Summary judgment is appropriate pursuant to Fed.R.Civ.P. 56 when no genuine issue of material fact exists and the moving party is entitled to judgment as a matter of law. See Anderson v. Liberty Lobby, Inc., 477 U.S. 242, 247, 106 S.Ct. 2505, 91 L.Ed.2d 202 (1986). The party seeking summary judgment bears the initial burden of demonstrating the absence of a genuine issue of material fact. See Celotex Corp. v. Catrett, 477 U.S. 317, 325, 106 S.Ct. 2548, 91 L.Ed.2d 265 (1986). Once the moving party has met its burden, the non-moving party may not rest on the allegations or denials in its pleading, see Anderson, 477 U.S. at 248, 106 S.Ct. 2505, but “must come forward with ‘specific facts showing that there is a genuine issue for trial.’ ” Matsushita Elec. Indus. Co., Ltd. v. Zenith Radio Corp., 475 U.S. 574, 587, 106 S.Ct. 1348, 89 L.Ed.2d 538 (1986) (quoting Fed.R.Civ.P. 56(e)). Summary judgment is not a vehicle for the court to resolve disputed factual issues.
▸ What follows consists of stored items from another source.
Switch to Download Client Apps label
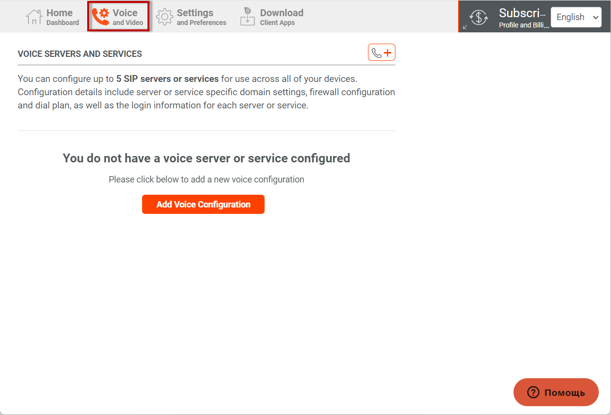 [x=281, y=17]
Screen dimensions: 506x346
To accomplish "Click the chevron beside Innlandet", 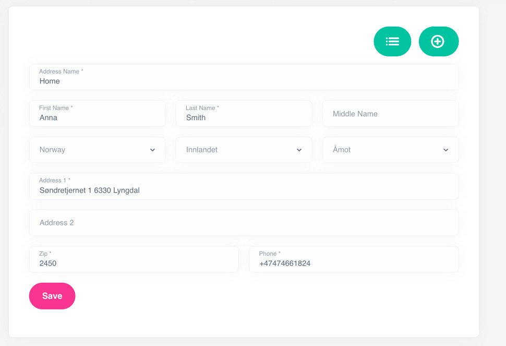I will tap(300, 150).
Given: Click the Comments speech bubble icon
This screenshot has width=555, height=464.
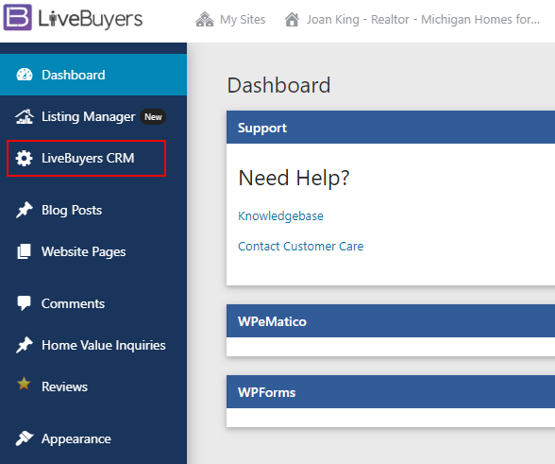Looking at the screenshot, I should (x=25, y=303).
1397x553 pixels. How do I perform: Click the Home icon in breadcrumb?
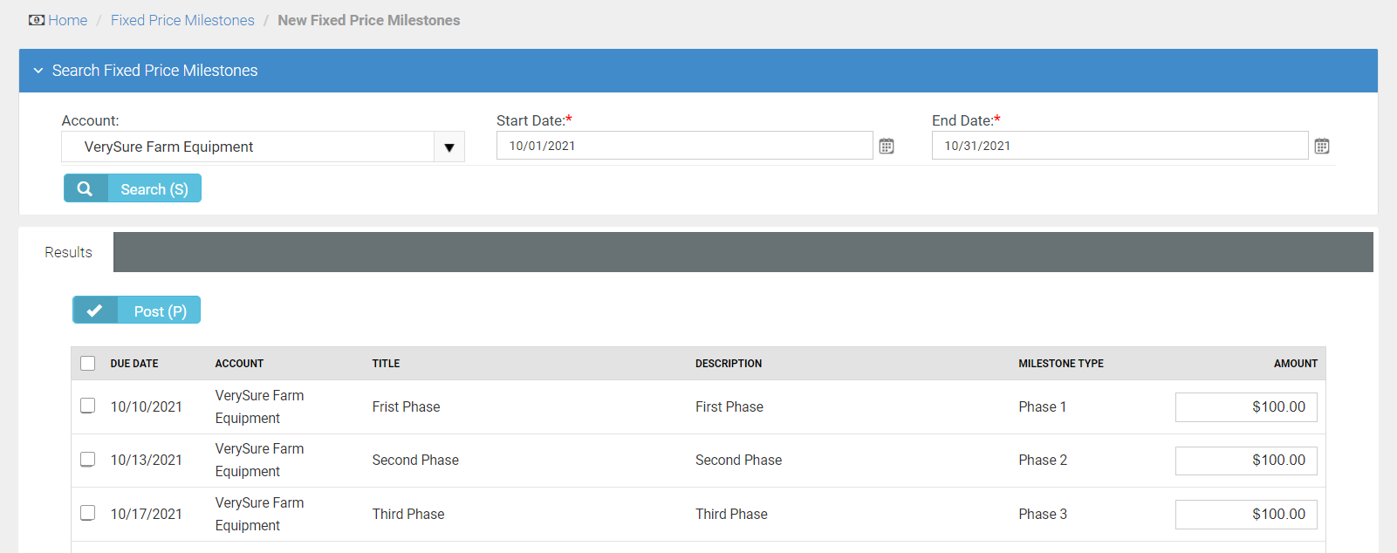tap(37, 20)
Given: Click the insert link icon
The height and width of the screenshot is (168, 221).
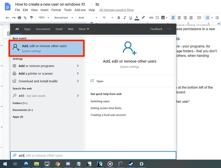Looking at the screenshot, I should tap(151, 18).
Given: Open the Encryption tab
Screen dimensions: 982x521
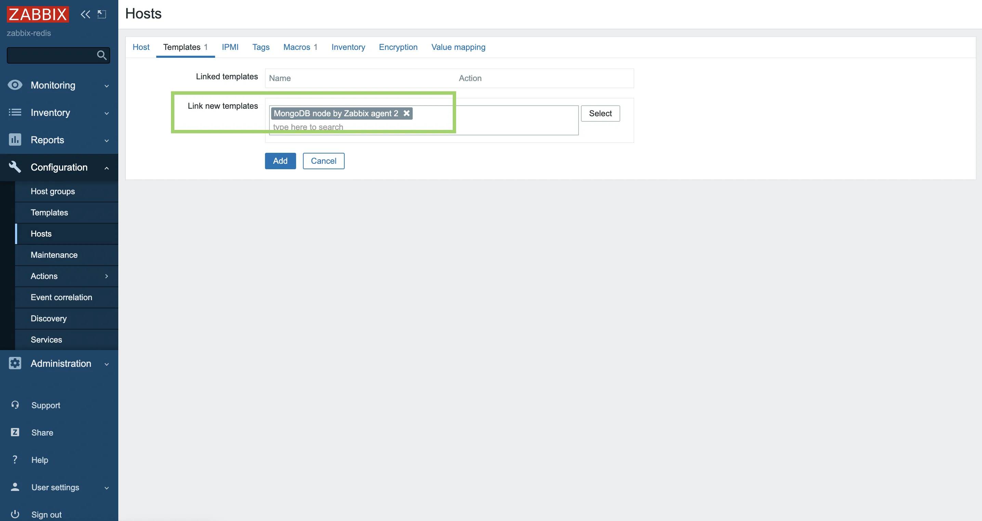Looking at the screenshot, I should click(x=397, y=47).
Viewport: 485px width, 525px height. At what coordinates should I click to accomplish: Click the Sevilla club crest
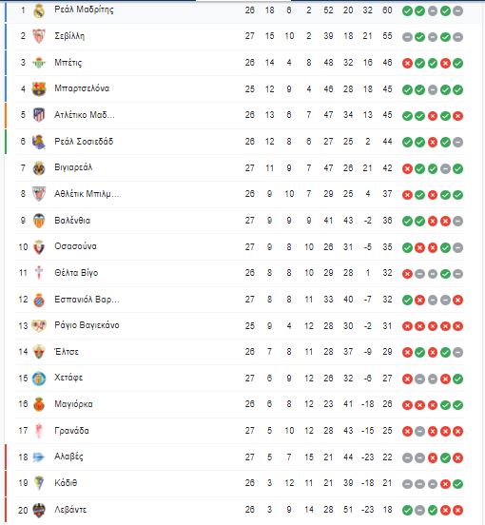pyautogui.click(x=39, y=36)
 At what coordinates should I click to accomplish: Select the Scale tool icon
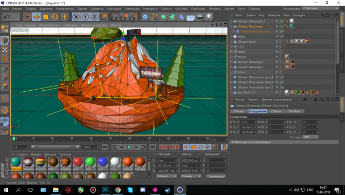(45, 17)
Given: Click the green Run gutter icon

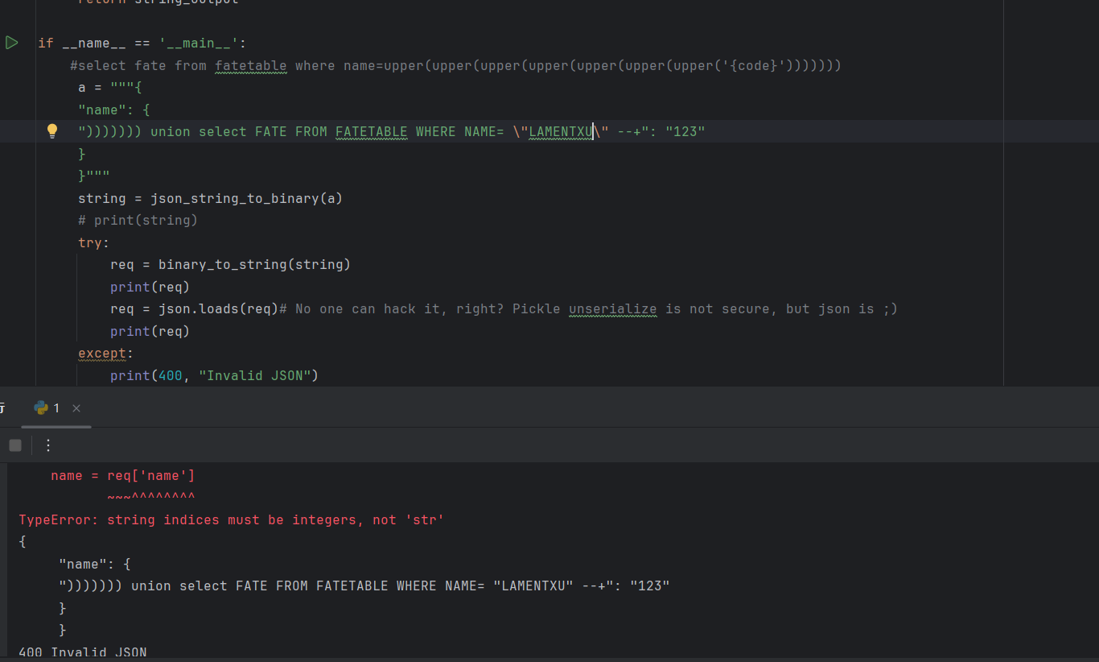Looking at the screenshot, I should tap(11, 43).
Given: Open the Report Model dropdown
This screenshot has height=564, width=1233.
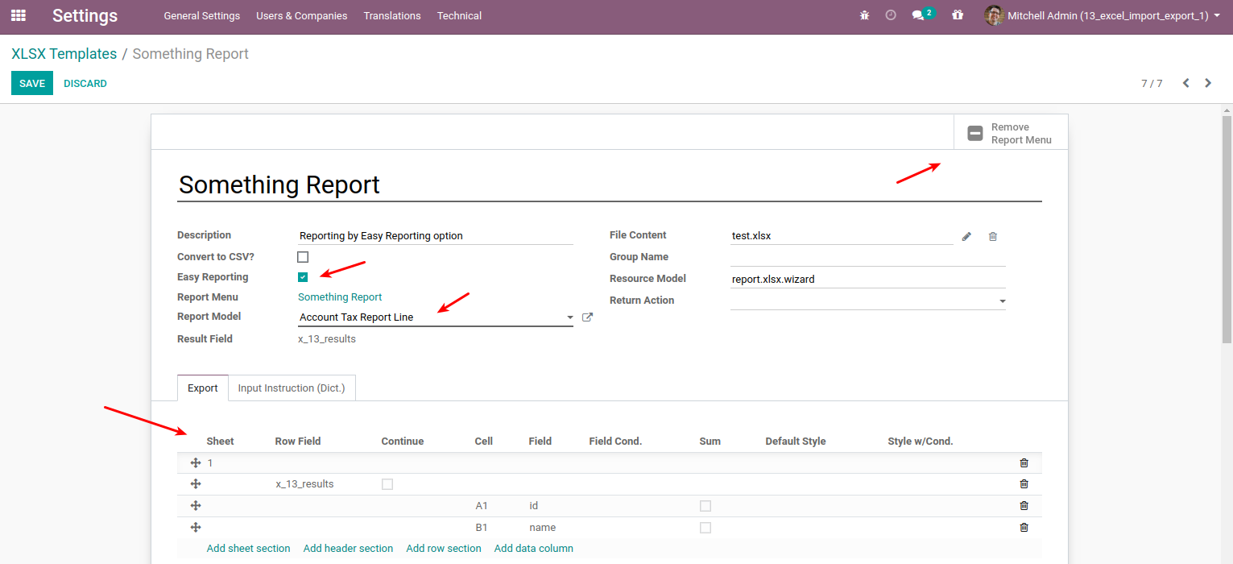Looking at the screenshot, I should (x=569, y=317).
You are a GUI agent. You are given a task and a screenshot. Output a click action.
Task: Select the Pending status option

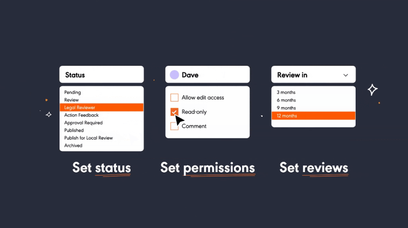click(x=72, y=92)
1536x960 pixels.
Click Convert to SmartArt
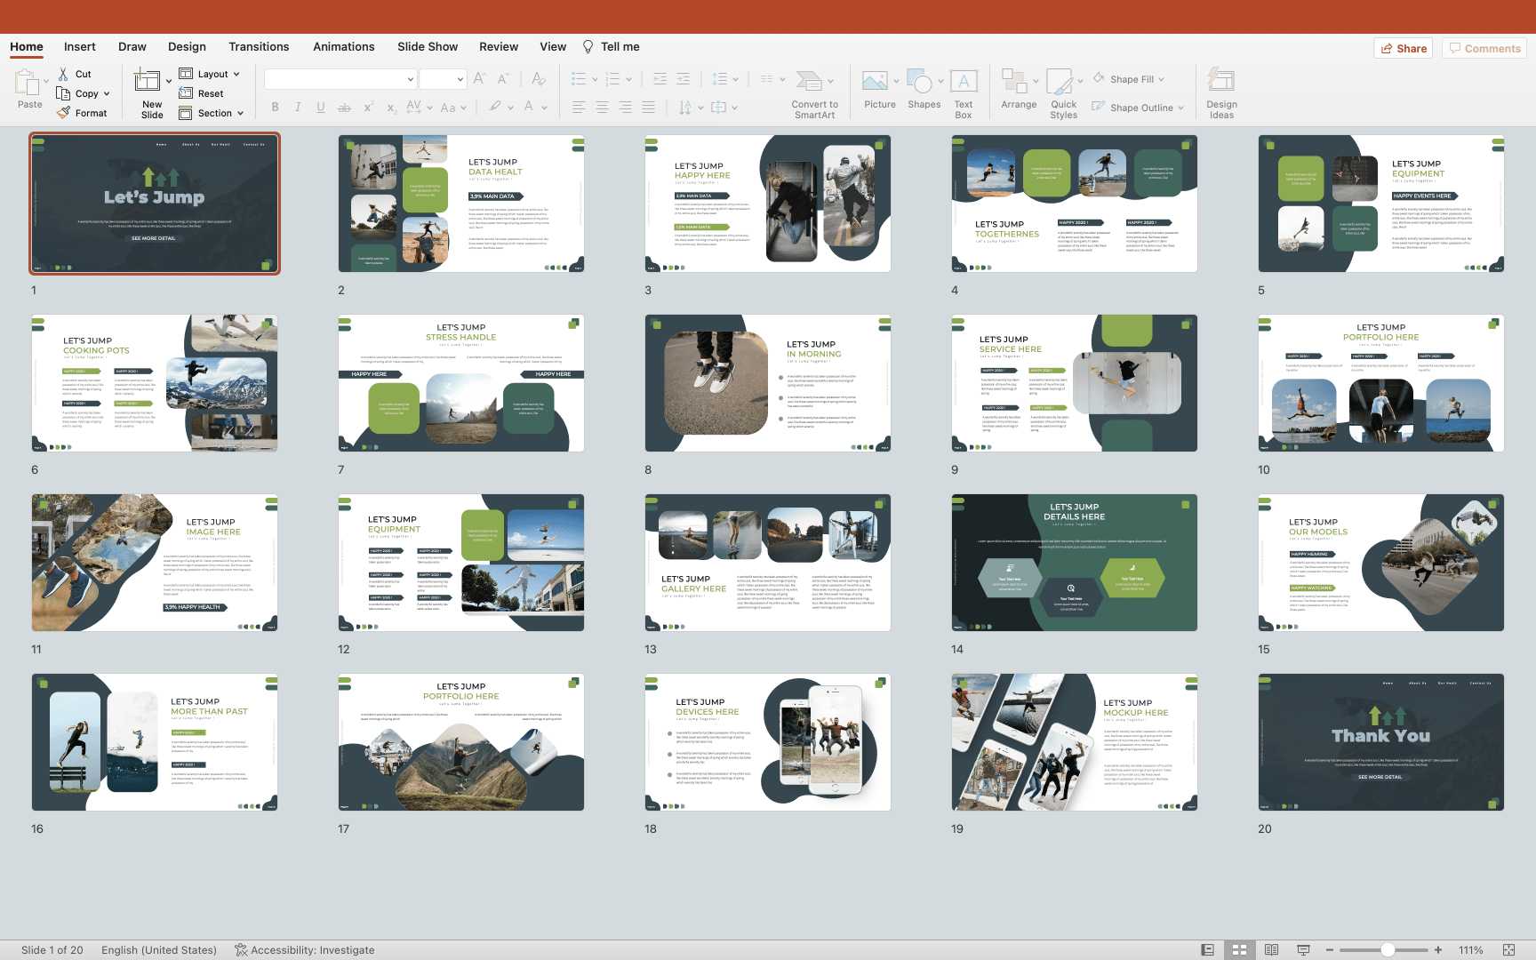pyautogui.click(x=810, y=82)
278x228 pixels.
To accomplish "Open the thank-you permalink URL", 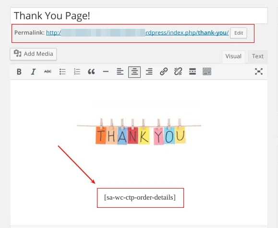I will coord(137,33).

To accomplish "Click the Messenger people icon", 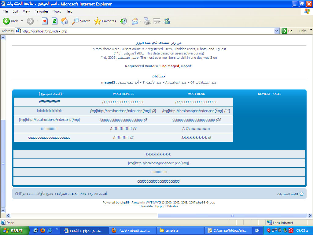I will click(167, 21).
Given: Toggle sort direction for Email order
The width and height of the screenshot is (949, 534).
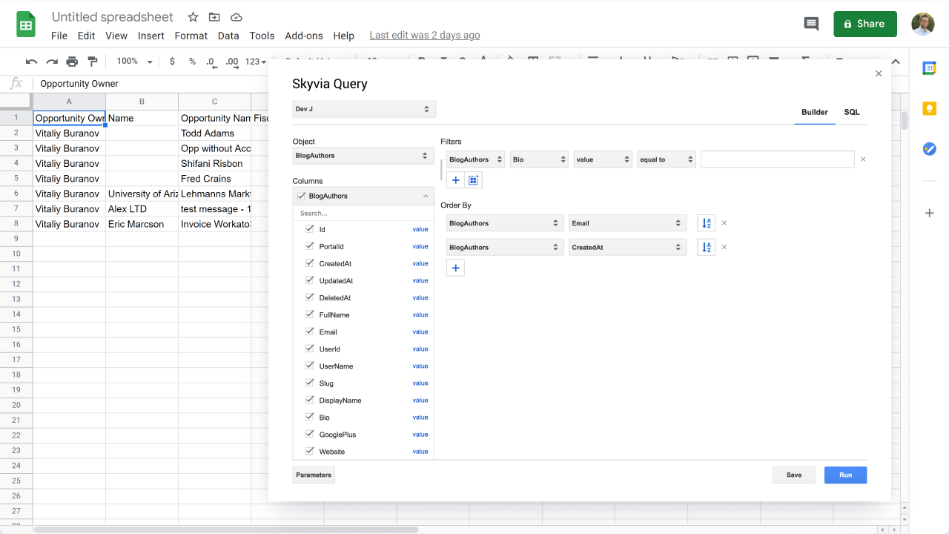Looking at the screenshot, I should pyautogui.click(x=706, y=223).
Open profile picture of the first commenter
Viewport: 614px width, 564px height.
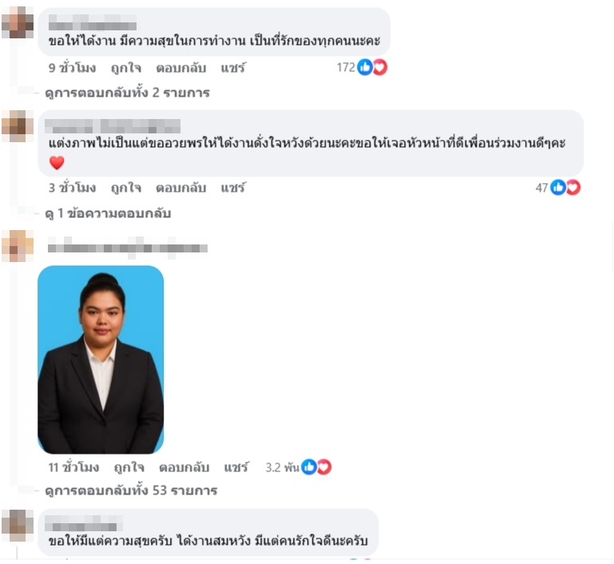point(18,22)
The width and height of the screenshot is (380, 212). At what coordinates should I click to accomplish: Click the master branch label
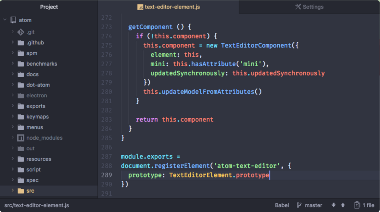(314, 205)
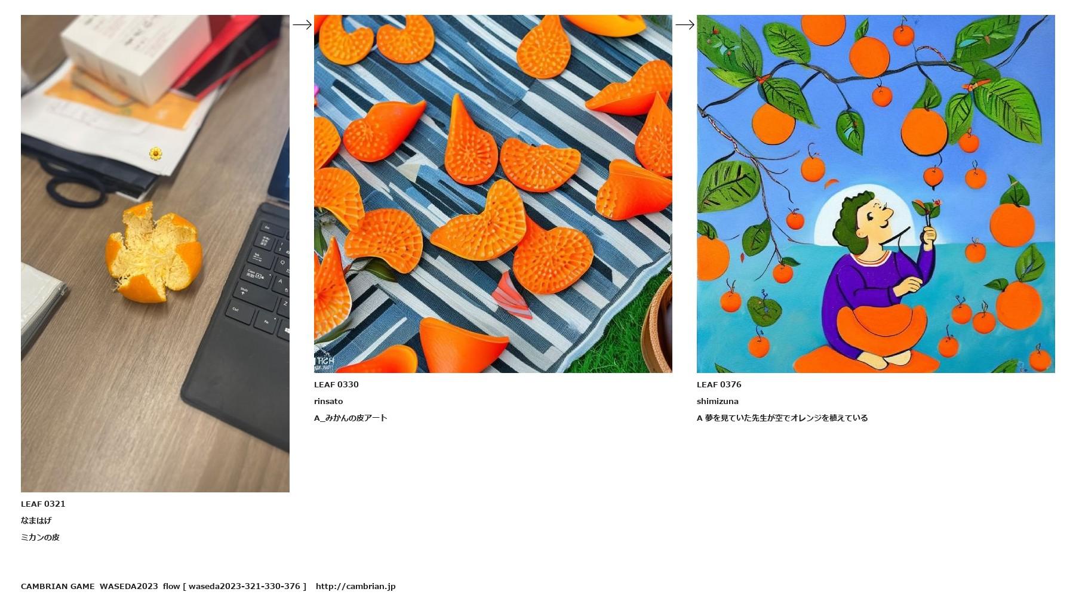Image resolution: width=1076 pixels, height=601 pixels.
Task: Click the caption ミカンの皮
Action: [40, 537]
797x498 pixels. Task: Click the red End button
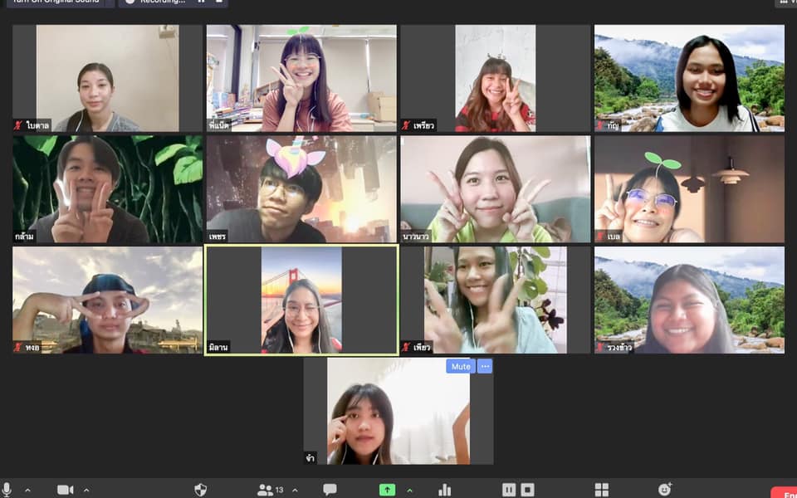click(x=785, y=492)
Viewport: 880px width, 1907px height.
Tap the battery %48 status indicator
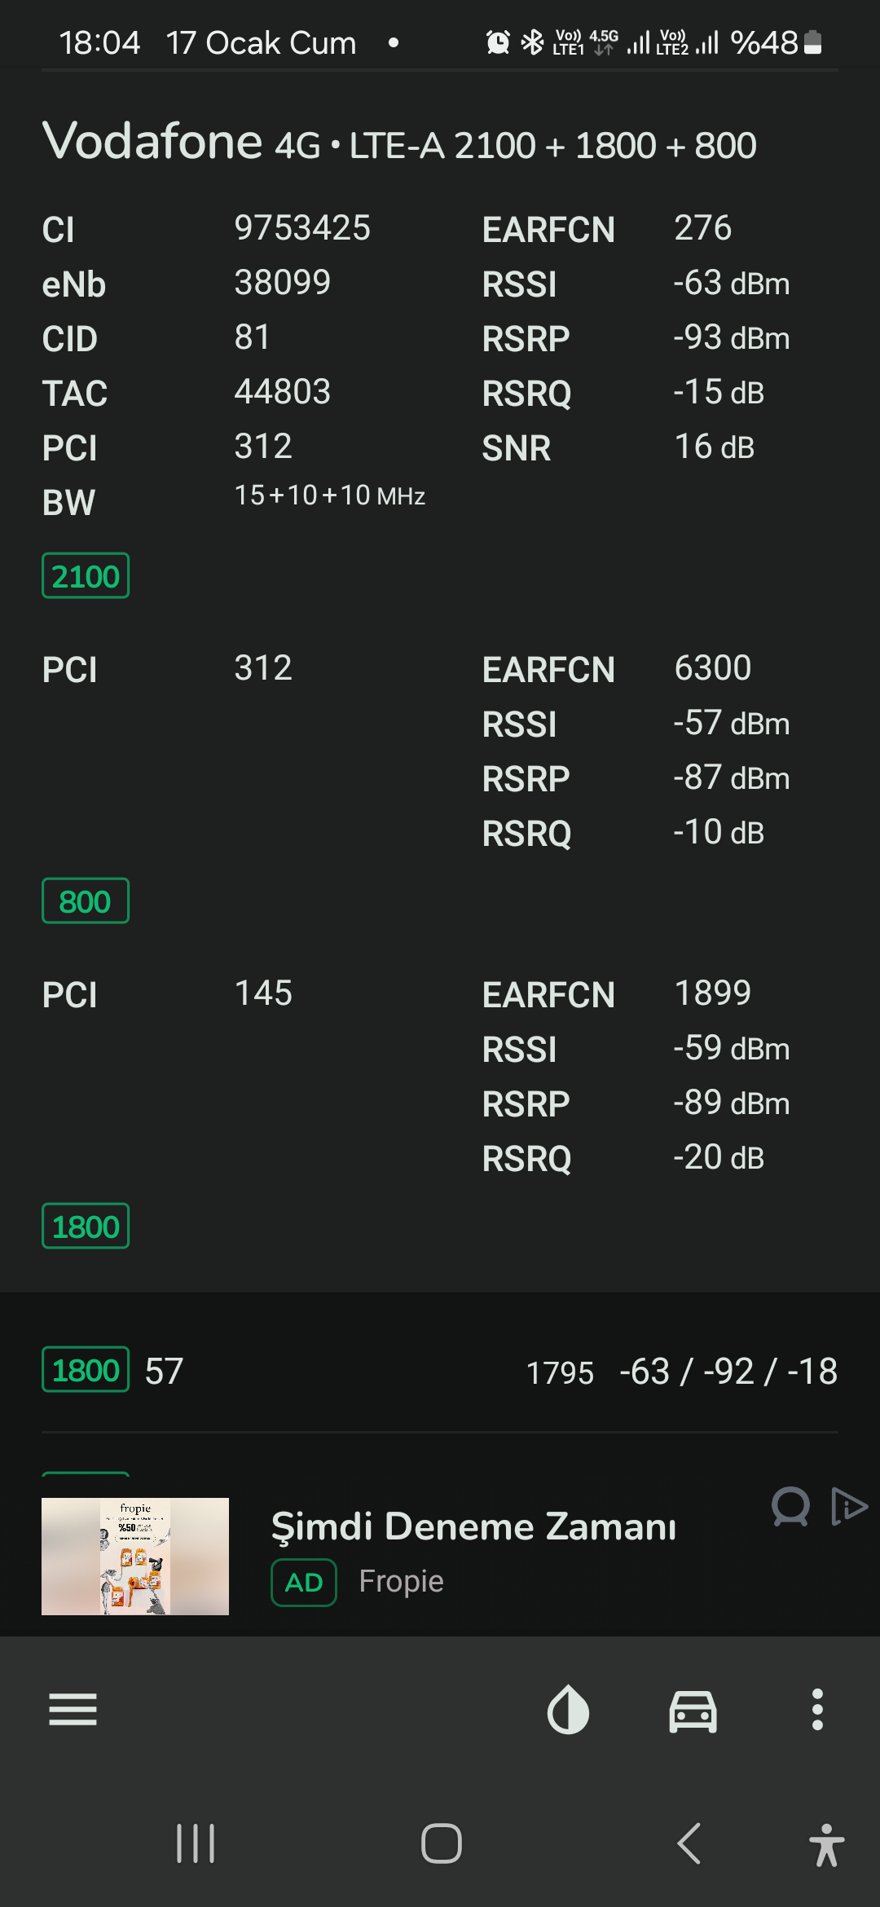(x=777, y=42)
See Faircloth v. United States, 837 F.Supp. 123, 125 (E.D.N.C.1993). Instead, a trial court reviewing a claim at the summary judgment stage should determine whether a genuine issue exists for trial. See Anderson, 477 U.S. at 249, 106 S.Ct. 2505. In making this determination, the court must view the inferences drawn from the underlying facts in the light most favorable to the *566non-moving party. See United States v. Die-bold, Inc., 369 U.S. 654, 655, 82 S.Ct. 993, 8 L.Ed.2d 176 (1962) (per curiam). Only disputes between the parties over facts that might affect the outcome of the case properly preclude the entry of summary judgment. See Anderson, 477 U.S. at 247-48, 106 S.Ct. 2505.

B. Application

The essence of the suit and claim for title insurance by Home American is that the transfer of a valid deed to real property to an impersonator does not suffice, that the subject deed was never delivered to the “real” Aud, that title has not vested in Ms. Aud, that Home American’s lien on the real property is invalid and unenforceable, and that consequently Home American alleges the deed of trust lien on the property is invalid and unenforceable so that Home American cannot foreclose. However, on inspection of the record and a close review of the title insurance agreement between the parties, the court finds that there is no adverse claim against title by the prior owners of the property and no loss to the lender as a result of any title problem. Title insurance, which “operates to protect the purchaser or mortgagee against defects or encumbrances on title which are in existence at the time the insured takes his title,” National Mortgage Corp. v. American Title Insurance Co., 299 N.C. 369, 374, 261 S.E.2d 844, 847 (1980), is irrelevant to the issue at hand, and a suit by a lender against the title insurance company is inappropriate. Therefore, based on the findings of this court and the ruling by the Carteret County Clerk of Superior Court which held that foreclosure was appropriate, defendant’s motion for summary judgment is GRANTED.

CONCLUSION

Based on the foregoing analysis plaintiffs motion for voluntary dismissal without prejudice is DENIED. Defendant’s motion for summary judgment is GRANTED. The clerk is directed to close this case.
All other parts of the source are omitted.